[Items listed in a dataset]
+++
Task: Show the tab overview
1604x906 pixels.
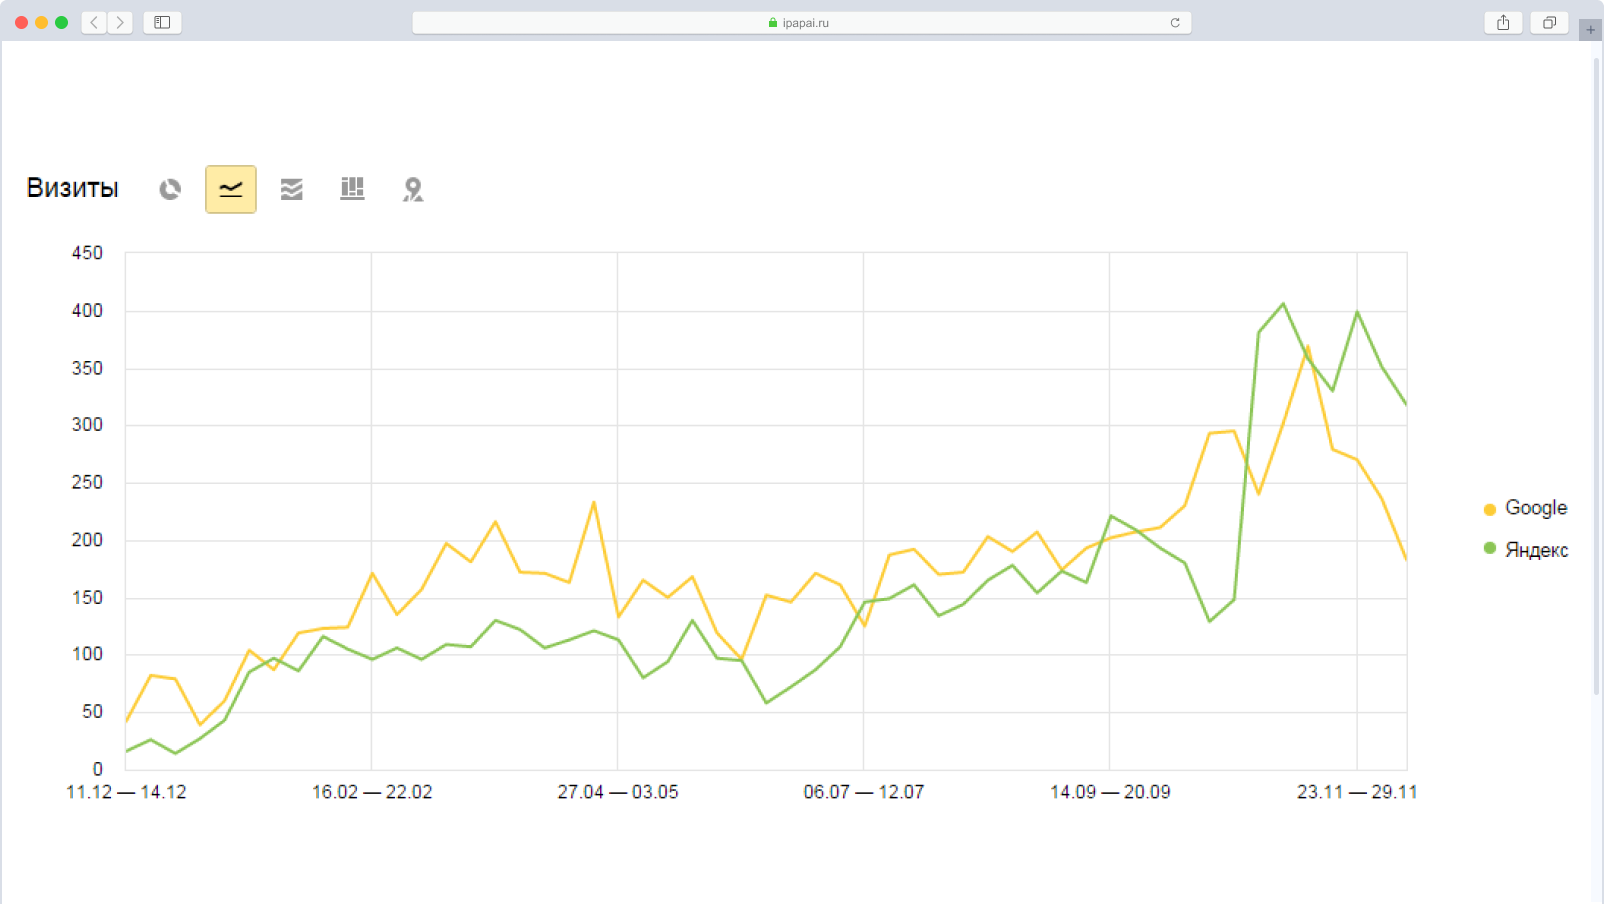Action: coord(1549,22)
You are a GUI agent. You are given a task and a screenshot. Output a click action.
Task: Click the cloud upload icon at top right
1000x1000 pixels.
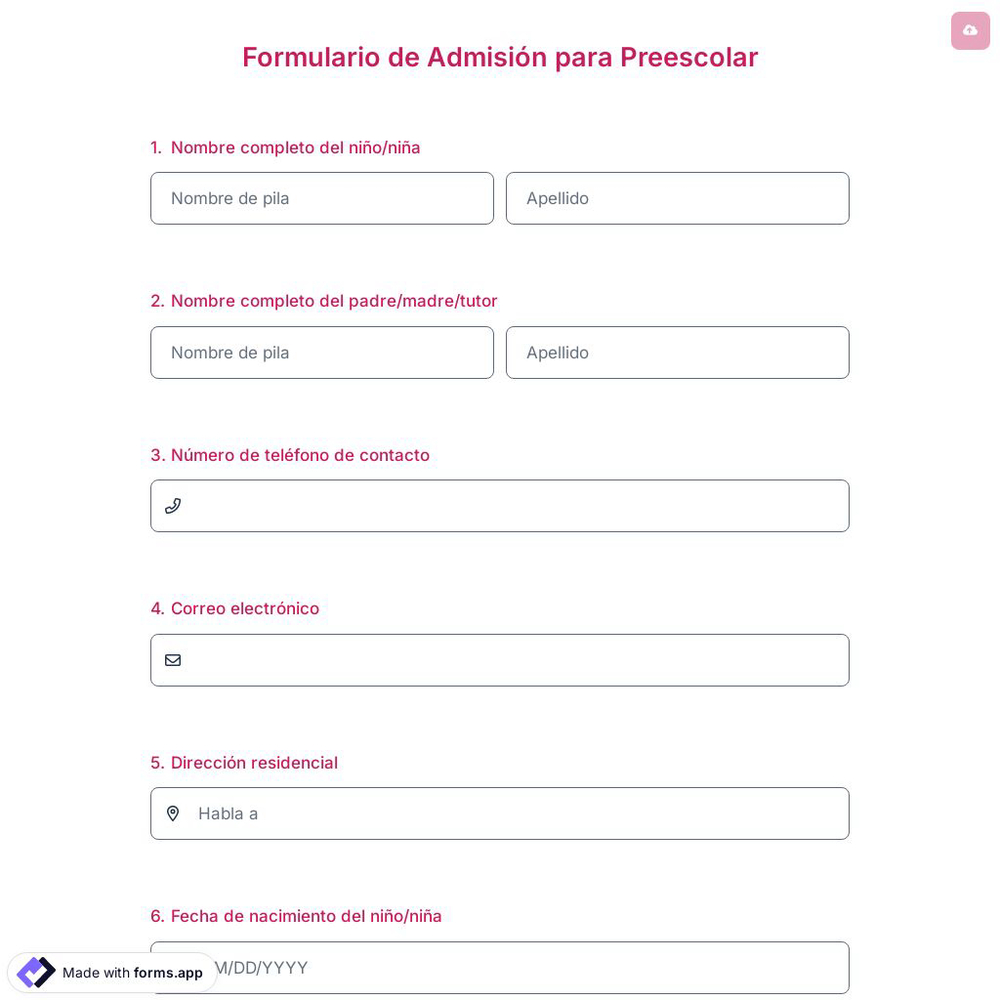pyautogui.click(x=970, y=30)
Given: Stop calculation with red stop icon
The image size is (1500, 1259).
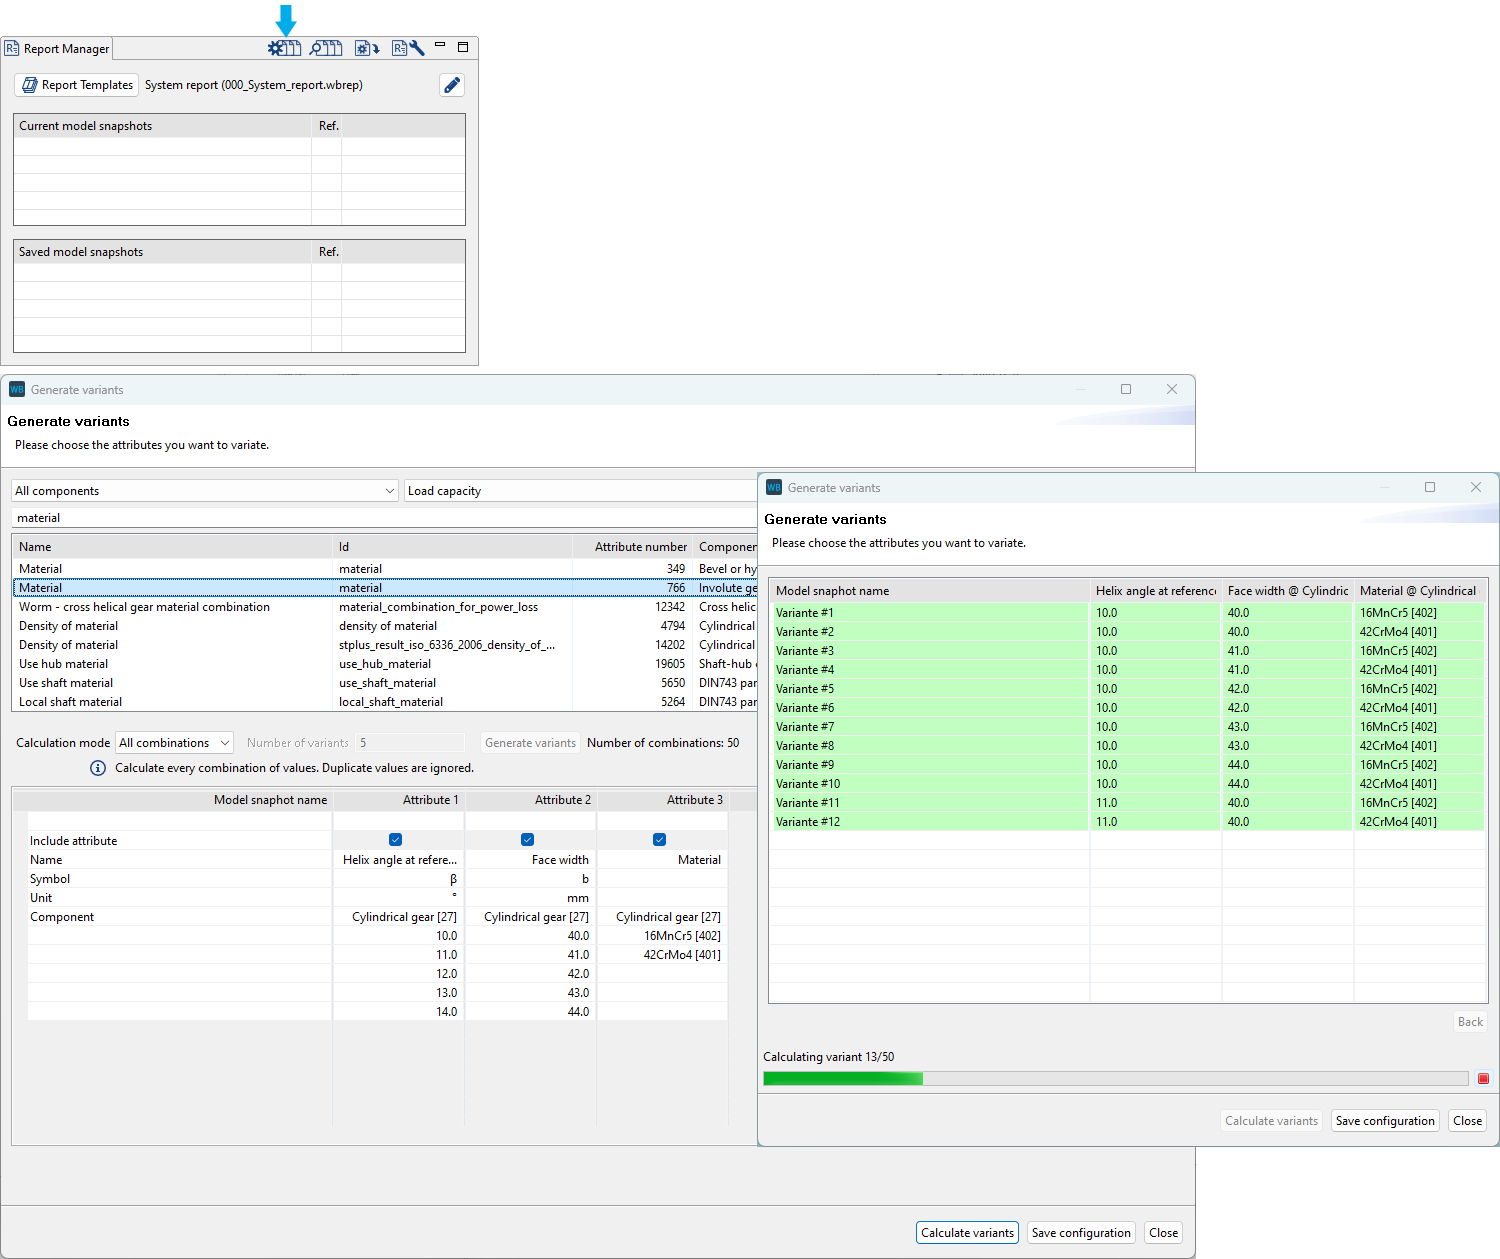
+++
Up to and including the line with "Given: Stop calculation with red stop icon", copy the data above from its first line. Skip pictures.

Reply to the exercise:
Task: Show the tab overview
1604x906 pixels.
Action: coord(1549,22)
You are a GUI agent. You are given a task and a screenshot. Output a click action.
Task: Click the cloud upload icon at top right
1000x1000 pixels.
pyautogui.click(x=970, y=30)
Given: Stop calculation with red stop icon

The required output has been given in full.